Somehow, the jury would never hear this. Somehow, Bolding would (with the assistance of the prosecutor) dance around this point. Somehow, the defense would never ask a sufficiently pointed question to get Bolding to tell the jury that the confirmatory tests were negative for blood.

And now, if you are sufficiently skeptical of the State's motives, you can understand why the testing was not done until just before the trial. The testing was withheld until after discovery.

Discovery is the process when the defense requests all the inculpatory and exculpatory evidence the State has in its possession. The State is required to turn over all such information, but they clearly can't turn over what they do not have. If they had tested the jeans and shirt earlier, they would have been required to provide the results to the defense. The defense attorney would have had the test results form shown above available to him before he cross examined James Bolding. The defense attorney may have needed to do some research or consult an expert to understand the form, but he would have had time to do so, assuming he cared.

The State was still not off the hook though. It was still required to provide the defense all inculpatory and exculpatory it gathered after discovery. It this case, it did so by calling the defense attorney on the phone, telling him that they had tested the clothes and the testing indicated the presence of blood. They did not tell him that the confirmatory tests were negative. They did not provide him with the form you see above.

The State abetted and possibly probably encouraged Bolding's fraud on the court.

But it gets worse.

After finding no blood during the confirmatory testing, the lab conducted an antihuman test to determine whether the blood that they did not find was human or animal. It makes no sense of course to do such testing, unless you wish to use the expected non-result for nefarious purpose.

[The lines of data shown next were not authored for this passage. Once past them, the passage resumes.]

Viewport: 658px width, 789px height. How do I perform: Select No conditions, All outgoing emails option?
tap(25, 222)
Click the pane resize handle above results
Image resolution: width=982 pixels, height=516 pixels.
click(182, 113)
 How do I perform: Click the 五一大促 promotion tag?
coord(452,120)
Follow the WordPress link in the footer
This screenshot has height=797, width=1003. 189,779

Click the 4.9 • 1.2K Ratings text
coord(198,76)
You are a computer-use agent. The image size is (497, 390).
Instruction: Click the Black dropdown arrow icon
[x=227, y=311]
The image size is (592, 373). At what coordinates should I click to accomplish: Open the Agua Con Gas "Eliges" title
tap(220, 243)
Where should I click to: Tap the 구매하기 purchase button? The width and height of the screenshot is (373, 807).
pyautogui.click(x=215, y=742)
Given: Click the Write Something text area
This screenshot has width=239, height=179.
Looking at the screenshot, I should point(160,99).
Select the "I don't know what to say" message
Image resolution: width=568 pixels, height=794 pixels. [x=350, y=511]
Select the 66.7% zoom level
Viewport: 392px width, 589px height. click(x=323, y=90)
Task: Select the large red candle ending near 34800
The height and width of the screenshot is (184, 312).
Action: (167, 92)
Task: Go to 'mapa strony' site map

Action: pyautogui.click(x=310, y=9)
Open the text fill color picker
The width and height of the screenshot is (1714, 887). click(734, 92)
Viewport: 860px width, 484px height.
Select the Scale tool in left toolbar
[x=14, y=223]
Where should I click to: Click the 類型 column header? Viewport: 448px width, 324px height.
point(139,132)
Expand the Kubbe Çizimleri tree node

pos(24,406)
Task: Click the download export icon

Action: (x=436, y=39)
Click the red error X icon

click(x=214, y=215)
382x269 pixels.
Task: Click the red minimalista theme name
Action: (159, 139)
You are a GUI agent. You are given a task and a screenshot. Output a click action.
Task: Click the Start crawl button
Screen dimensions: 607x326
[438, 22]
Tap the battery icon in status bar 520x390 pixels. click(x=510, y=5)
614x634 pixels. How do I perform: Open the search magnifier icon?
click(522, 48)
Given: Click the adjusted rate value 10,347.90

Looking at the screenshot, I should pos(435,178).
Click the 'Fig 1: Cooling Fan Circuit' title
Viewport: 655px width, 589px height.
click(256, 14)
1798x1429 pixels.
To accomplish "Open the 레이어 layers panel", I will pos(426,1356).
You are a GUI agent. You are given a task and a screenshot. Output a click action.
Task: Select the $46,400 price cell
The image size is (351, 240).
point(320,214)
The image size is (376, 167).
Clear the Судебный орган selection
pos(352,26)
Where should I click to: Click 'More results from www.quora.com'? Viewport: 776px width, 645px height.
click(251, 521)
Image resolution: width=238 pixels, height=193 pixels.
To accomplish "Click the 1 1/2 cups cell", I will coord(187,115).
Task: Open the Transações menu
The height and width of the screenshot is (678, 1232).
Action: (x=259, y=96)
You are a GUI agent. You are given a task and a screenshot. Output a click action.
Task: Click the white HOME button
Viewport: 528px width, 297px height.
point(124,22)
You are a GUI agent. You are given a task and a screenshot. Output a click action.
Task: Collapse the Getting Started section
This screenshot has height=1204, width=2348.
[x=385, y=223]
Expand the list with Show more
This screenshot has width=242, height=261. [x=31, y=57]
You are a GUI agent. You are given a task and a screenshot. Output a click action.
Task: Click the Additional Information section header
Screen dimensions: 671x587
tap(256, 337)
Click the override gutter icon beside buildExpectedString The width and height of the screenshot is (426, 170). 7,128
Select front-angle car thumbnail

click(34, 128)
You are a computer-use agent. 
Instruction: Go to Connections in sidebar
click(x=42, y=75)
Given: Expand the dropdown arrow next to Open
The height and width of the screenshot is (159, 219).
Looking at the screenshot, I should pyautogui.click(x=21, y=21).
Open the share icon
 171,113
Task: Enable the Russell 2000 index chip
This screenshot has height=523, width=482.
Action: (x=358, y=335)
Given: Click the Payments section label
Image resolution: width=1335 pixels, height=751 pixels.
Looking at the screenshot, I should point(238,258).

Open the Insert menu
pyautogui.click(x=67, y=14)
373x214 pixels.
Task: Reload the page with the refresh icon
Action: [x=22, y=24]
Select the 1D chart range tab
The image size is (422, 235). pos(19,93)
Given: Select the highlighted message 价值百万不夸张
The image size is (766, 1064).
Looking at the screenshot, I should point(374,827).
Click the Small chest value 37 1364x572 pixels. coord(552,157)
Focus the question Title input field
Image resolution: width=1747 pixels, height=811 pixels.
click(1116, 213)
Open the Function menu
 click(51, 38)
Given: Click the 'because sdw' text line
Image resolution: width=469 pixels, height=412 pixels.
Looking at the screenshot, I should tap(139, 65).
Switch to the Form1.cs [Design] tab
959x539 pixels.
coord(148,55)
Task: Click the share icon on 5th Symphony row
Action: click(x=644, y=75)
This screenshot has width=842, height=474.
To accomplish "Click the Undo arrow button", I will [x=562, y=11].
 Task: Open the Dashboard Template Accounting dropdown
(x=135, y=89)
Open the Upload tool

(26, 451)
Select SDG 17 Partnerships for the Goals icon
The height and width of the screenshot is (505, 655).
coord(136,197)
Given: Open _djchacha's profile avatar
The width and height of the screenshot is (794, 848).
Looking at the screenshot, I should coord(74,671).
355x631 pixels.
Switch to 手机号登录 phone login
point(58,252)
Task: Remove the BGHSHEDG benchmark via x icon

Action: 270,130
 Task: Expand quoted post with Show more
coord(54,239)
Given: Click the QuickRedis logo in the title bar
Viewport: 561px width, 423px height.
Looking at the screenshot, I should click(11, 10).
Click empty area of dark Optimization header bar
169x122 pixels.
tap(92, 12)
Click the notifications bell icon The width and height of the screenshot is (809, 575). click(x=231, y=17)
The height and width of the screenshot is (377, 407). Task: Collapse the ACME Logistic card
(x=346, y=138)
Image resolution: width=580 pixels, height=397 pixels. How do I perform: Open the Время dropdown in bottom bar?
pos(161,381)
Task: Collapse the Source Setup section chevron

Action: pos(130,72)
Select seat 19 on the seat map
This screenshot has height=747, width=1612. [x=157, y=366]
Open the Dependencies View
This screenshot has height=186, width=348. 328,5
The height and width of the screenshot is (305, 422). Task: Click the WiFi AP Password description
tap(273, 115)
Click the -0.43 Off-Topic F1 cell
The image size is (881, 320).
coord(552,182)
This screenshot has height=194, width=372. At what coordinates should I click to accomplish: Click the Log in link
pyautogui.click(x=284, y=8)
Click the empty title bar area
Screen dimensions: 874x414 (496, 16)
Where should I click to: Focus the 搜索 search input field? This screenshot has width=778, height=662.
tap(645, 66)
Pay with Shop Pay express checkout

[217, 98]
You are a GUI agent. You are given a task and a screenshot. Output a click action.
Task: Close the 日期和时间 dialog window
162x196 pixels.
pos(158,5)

One of the fundamentals of an antihuman blood test (also known as the precipitin test) is that blood be present for testing. Assuming you have found some blood to be tested, you place some human antiserum in the bottom of a capillary tube and then you place some blood above the human antiserum. Assuming there is blood to be tested, and assuming the blood is human, then a cloudy ring will form between the two layers. If no cloudy ring forms, then whatever was tested was not human blood.

In the form, Bolding (or whomever) reported the antihuman test results as negative. In other words, no cloudy ring formed between the antihuman serum and whatever it was they placed above the antihuman serum. In other words, the test found no human blood.

The HPD crime lab may therefore attempt to defend its antihuman testing of Preston's jeans and shirt by arguing that they used the test simply as a second confirmatory test. If a cloudy ring had formed, then they would have detected human blood, even though the Takayama confirmatory test did not detect blood of any sort.

If that was their intent, then Bolding should have informed the jury that the lab conducted two confirmatory tests for blood and that neither detected any blood. He did not. He used the antihuman test to tell the court and the jury that he followed up the screening test with another test, and his follow-up test did not reveal whether the blood they found was animal blood or human blood.

The framing of Preston Hughes began when the HPD fabricated the tale of Shandra's dying declaration, continued during the HPD investigation of the case, and continued during Preston's trial. As it turns out, the framing now seems to have continued after the trial.

It is that possible post-conviction framing I will be writing about soon. First, however, I will write of James Bolding's testimony.